- IATA: none; ICAO: EBBX;

Summary
- Airport type: Military
- Operator: Belgian Air Force
- Location: Bertrix, Belgium
- Elevation AMSL: 1,503 ft (458 m)
- Coordinates: 49°53′30″N 005°13′26″E﻿ / ﻿49.89167°N 5.22389°E

Map
- EBBX Location in Belgium

Runways
| Direction | Length |  | Surface |
| m | ft |
| 06/24 | 2,825 | 9,268 | Concrete |
- Sources: Belgian AIP

= Jehonville Air Base =

Jehonville Air Base, also known as Bertrix Air Base, is a NATO reserve airfield located 4 km north of Bertrix, in Belgium. It is operated by the Belgian Air Force even though there are no regular operations at that field, and it is home to the Belgian Air Cadets. The base was constructed in 1958 to meet a NATO desire to increase its force dispersal to be able to resist massive unexpected aerial attack and retain the ability to launch a retaliatory attack. It was one of four European bases that was assigned to the No. 422 Squadron RCAF of the 1 Canadian Air Division under NATO plan MC 60, and the airfield became operational on 29 August 1958. Aviation operations started on 31 December 1958, despite construction not being completed until the next year. The base was constructed to NATO standards of 2400 m, and was later extended by another 200 m on each end, making the total length 2800 m.

The Royal Canadian Air Force deployed 422 Sqn to the base, which operated the Canadair Sabre aircraft, along with a 16-person security detachment. It was used as a Deployed Operating Base by the squadron, and in 1963 the squadron replaced the Sabres with the Canadair CF-104 Starfighter.

In February 1966, France withdrew from the NATO Military Command Structure but remained within the organization. De Gaulle also ordered all foreign military personnel to leave France within a year. As a result of this, the RCAF was forced to leave the airfield. They provided a one-year notice of departure to the Belgian Government, ceased flying operations, and reduced their security forces at the site. After the Canadians left the field, it was returned to the Belgian Armed Forces.

Upgrades continued to be made to the base even though there have not been units regularly deployed there.
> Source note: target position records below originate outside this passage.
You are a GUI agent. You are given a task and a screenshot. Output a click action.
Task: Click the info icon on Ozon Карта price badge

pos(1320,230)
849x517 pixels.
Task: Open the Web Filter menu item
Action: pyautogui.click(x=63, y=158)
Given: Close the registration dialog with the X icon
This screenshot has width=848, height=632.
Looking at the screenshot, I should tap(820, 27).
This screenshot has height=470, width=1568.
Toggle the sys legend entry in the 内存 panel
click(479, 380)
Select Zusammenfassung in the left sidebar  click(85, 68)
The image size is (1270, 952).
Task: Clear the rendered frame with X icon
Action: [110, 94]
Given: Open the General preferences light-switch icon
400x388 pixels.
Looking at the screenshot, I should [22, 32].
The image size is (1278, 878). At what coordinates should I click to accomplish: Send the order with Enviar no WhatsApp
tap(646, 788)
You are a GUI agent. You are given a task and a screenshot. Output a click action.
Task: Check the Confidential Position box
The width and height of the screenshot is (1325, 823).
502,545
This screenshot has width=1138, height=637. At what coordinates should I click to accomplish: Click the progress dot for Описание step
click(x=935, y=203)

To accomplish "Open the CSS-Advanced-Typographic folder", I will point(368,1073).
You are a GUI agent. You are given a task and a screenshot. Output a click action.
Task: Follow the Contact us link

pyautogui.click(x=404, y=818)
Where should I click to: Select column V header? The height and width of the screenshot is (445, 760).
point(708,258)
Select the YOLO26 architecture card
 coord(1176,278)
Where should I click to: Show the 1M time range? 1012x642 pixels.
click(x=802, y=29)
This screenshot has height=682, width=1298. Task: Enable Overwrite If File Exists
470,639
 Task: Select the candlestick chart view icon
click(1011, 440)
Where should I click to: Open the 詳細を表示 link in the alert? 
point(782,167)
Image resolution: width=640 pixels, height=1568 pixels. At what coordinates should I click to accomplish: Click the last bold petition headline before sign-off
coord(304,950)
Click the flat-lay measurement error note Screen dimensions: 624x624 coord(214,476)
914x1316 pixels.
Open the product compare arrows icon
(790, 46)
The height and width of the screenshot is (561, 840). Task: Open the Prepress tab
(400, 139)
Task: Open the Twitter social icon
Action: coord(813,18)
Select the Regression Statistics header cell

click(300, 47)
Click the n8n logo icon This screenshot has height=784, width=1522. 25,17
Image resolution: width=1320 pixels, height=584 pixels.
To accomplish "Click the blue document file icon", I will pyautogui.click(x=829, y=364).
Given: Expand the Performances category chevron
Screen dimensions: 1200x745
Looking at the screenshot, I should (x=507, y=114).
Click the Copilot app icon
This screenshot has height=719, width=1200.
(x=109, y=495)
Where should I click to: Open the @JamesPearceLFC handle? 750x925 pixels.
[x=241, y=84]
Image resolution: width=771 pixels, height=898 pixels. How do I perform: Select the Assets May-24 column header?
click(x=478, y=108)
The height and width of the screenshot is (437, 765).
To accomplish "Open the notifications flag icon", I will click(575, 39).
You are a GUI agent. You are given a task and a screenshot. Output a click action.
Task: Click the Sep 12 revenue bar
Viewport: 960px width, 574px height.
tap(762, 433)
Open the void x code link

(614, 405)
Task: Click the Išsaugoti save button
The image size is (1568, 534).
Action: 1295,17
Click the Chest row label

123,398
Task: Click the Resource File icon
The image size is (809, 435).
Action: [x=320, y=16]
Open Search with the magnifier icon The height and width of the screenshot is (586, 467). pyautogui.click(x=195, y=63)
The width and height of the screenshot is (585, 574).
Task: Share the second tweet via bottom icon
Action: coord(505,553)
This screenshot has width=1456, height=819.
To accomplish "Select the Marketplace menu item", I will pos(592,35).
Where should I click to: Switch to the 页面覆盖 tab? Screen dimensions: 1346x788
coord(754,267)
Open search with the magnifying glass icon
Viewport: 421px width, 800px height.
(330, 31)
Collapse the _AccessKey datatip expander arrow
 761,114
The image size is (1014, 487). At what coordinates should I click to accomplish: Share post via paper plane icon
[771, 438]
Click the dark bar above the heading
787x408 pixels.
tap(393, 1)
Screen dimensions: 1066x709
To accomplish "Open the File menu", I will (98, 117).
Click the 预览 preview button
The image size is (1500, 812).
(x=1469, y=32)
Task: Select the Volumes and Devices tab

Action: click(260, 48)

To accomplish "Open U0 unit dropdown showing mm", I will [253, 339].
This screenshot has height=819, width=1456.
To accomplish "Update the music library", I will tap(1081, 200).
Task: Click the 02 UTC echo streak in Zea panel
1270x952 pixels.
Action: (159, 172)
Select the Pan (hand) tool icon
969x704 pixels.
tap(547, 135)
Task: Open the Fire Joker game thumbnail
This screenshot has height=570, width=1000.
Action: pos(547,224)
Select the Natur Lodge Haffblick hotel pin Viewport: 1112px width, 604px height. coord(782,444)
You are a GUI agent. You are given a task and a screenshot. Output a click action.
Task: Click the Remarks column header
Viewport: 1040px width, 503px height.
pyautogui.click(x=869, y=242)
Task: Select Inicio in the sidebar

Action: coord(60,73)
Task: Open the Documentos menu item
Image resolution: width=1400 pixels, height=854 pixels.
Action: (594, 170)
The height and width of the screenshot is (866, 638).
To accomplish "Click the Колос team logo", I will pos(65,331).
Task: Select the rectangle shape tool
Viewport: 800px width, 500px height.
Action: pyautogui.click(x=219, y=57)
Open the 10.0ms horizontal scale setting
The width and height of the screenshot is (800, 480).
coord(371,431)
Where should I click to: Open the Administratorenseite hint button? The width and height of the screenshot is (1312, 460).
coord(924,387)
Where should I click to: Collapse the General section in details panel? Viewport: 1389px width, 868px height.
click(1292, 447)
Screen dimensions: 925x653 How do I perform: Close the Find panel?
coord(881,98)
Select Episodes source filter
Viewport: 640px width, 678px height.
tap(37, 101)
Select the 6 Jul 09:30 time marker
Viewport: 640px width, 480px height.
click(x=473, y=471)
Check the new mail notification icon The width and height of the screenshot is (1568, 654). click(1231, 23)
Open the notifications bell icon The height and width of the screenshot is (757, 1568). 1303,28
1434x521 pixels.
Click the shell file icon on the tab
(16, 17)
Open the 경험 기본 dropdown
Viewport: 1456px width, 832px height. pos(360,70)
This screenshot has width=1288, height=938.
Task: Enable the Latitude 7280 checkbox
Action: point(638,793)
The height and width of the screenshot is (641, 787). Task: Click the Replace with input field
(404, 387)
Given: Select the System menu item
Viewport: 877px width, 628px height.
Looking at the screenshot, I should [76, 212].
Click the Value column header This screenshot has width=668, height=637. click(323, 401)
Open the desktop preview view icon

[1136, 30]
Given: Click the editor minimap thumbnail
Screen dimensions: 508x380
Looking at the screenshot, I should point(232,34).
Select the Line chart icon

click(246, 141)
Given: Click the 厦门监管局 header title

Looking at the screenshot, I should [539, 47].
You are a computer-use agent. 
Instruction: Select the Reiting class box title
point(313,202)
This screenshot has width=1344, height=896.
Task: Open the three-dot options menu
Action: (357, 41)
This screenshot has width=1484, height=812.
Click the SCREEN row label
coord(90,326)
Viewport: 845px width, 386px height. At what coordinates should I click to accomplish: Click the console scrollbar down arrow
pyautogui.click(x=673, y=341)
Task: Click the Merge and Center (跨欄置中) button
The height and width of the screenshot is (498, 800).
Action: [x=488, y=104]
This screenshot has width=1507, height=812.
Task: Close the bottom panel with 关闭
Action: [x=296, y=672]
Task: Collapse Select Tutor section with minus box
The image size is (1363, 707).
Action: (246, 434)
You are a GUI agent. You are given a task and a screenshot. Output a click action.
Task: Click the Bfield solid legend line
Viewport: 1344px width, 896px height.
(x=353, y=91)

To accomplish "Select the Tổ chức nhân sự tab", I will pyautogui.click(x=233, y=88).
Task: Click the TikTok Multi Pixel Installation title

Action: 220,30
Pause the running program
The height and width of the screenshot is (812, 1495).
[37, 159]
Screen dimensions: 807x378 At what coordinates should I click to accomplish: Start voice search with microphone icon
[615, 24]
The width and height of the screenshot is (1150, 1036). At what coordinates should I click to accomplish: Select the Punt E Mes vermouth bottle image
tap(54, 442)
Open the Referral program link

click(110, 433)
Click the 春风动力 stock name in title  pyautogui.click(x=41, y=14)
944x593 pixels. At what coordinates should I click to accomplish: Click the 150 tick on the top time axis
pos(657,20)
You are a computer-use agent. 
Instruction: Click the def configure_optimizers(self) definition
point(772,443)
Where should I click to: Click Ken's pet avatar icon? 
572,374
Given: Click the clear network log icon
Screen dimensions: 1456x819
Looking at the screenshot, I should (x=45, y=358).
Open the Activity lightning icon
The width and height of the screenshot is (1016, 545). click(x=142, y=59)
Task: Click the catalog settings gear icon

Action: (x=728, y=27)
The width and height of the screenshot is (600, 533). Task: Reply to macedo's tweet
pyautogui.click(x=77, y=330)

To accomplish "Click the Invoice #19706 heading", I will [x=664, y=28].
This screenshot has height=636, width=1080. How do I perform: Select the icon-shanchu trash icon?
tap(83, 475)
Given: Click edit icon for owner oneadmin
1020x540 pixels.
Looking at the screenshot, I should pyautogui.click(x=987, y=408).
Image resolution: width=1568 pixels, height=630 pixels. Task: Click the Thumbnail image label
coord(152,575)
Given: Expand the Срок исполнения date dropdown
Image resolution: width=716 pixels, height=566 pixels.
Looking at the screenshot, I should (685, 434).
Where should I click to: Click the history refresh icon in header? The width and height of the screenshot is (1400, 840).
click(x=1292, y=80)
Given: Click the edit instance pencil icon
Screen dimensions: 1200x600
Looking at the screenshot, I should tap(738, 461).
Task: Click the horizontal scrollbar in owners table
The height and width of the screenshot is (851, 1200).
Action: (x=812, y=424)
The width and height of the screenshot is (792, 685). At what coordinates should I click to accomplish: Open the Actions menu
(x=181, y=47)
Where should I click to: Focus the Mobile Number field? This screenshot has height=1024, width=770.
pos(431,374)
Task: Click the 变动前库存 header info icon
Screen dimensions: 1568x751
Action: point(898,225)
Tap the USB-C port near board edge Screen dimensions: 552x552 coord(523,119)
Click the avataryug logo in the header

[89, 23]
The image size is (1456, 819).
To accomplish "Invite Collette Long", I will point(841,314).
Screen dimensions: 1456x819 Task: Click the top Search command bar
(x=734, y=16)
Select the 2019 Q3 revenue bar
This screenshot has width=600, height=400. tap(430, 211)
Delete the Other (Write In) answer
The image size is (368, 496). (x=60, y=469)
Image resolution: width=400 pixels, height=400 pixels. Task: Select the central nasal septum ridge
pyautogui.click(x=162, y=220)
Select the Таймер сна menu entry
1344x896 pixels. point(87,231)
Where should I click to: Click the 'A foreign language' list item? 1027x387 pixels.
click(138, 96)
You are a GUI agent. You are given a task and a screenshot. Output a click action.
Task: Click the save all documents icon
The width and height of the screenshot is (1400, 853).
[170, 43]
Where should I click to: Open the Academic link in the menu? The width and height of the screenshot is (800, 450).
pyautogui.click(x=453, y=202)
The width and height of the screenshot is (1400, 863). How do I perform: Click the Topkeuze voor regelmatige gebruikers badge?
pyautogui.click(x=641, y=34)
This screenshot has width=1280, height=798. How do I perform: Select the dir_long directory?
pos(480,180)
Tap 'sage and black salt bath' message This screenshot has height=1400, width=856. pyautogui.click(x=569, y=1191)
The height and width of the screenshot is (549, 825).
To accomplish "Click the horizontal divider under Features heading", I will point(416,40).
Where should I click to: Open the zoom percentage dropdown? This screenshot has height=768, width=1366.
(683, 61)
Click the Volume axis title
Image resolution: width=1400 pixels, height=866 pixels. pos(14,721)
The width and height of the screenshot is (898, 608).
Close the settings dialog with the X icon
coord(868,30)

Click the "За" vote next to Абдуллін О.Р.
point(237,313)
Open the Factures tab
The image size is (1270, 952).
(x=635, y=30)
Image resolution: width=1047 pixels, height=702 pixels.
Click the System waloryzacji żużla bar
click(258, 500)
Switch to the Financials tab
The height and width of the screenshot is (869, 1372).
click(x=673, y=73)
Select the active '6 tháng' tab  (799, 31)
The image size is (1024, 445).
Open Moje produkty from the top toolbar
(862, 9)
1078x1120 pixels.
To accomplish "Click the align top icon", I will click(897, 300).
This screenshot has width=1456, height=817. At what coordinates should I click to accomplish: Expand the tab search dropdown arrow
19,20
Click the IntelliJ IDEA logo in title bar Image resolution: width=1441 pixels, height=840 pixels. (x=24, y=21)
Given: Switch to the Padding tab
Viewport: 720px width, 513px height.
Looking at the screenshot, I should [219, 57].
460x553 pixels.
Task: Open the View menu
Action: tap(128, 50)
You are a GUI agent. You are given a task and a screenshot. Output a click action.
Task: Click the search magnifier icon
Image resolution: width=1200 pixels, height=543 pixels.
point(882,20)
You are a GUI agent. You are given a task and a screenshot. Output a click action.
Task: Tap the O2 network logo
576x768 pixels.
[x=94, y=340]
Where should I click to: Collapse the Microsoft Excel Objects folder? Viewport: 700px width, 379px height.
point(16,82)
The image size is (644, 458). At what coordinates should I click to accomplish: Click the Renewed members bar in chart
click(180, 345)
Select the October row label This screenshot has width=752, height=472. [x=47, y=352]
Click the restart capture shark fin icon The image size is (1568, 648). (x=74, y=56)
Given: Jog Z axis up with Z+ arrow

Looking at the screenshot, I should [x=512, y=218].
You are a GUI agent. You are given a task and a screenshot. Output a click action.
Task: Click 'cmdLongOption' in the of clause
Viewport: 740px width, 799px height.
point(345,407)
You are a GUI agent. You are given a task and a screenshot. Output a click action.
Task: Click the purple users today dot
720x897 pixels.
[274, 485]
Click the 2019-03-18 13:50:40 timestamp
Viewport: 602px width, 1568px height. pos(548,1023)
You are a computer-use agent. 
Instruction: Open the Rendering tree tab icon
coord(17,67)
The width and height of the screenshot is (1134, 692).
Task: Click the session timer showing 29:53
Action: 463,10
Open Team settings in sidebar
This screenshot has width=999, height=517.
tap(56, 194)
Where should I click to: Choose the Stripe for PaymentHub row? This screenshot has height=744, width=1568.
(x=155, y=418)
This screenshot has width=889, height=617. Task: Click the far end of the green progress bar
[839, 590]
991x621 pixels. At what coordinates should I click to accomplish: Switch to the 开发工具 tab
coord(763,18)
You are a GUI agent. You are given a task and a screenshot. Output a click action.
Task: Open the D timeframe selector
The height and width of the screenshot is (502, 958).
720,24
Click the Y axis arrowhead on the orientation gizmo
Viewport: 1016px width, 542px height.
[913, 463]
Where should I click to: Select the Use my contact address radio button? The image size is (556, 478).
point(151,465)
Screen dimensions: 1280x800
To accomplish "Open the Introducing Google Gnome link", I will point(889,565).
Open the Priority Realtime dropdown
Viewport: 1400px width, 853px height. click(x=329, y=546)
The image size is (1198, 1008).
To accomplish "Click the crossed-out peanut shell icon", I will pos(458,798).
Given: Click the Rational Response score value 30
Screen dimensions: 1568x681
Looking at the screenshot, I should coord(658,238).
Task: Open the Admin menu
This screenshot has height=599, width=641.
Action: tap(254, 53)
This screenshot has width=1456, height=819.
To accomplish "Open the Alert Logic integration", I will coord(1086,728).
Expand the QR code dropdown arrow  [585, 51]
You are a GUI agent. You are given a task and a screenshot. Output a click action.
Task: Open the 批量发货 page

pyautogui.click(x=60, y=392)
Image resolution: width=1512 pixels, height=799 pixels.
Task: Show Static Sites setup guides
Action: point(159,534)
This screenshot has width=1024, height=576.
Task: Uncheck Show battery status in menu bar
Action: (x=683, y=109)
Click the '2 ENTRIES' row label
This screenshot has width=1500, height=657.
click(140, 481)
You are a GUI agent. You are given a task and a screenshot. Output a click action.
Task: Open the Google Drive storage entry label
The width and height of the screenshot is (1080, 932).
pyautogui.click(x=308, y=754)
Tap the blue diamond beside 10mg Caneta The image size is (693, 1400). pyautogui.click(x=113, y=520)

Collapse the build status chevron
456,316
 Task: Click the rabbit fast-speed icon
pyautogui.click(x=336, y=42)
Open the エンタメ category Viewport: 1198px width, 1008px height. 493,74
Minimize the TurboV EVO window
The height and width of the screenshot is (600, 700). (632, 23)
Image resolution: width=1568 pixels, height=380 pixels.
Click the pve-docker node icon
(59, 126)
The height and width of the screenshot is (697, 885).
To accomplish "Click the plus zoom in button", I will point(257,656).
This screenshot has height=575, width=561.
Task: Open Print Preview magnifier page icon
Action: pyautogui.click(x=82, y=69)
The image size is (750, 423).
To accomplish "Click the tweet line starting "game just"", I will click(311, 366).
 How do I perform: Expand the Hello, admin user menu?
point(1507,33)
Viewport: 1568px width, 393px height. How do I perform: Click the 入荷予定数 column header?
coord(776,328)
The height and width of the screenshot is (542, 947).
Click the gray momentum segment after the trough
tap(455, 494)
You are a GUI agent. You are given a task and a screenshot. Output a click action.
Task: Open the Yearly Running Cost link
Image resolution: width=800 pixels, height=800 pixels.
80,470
In 1991, the United States Army constructed an ammunition depot on the eastern side of the base, and in 1994 the depot was returned to the Belgian Armed Forces, who manages the site with the 260th Ammunitions Company (260 Cie Mun) based nearby.

A military railroad connects the base to the national rail network, and the airfield is primarily used for training, including night helicopter operations and tactical landing trainings of the Airbus A400M Atlas military transport aircraft.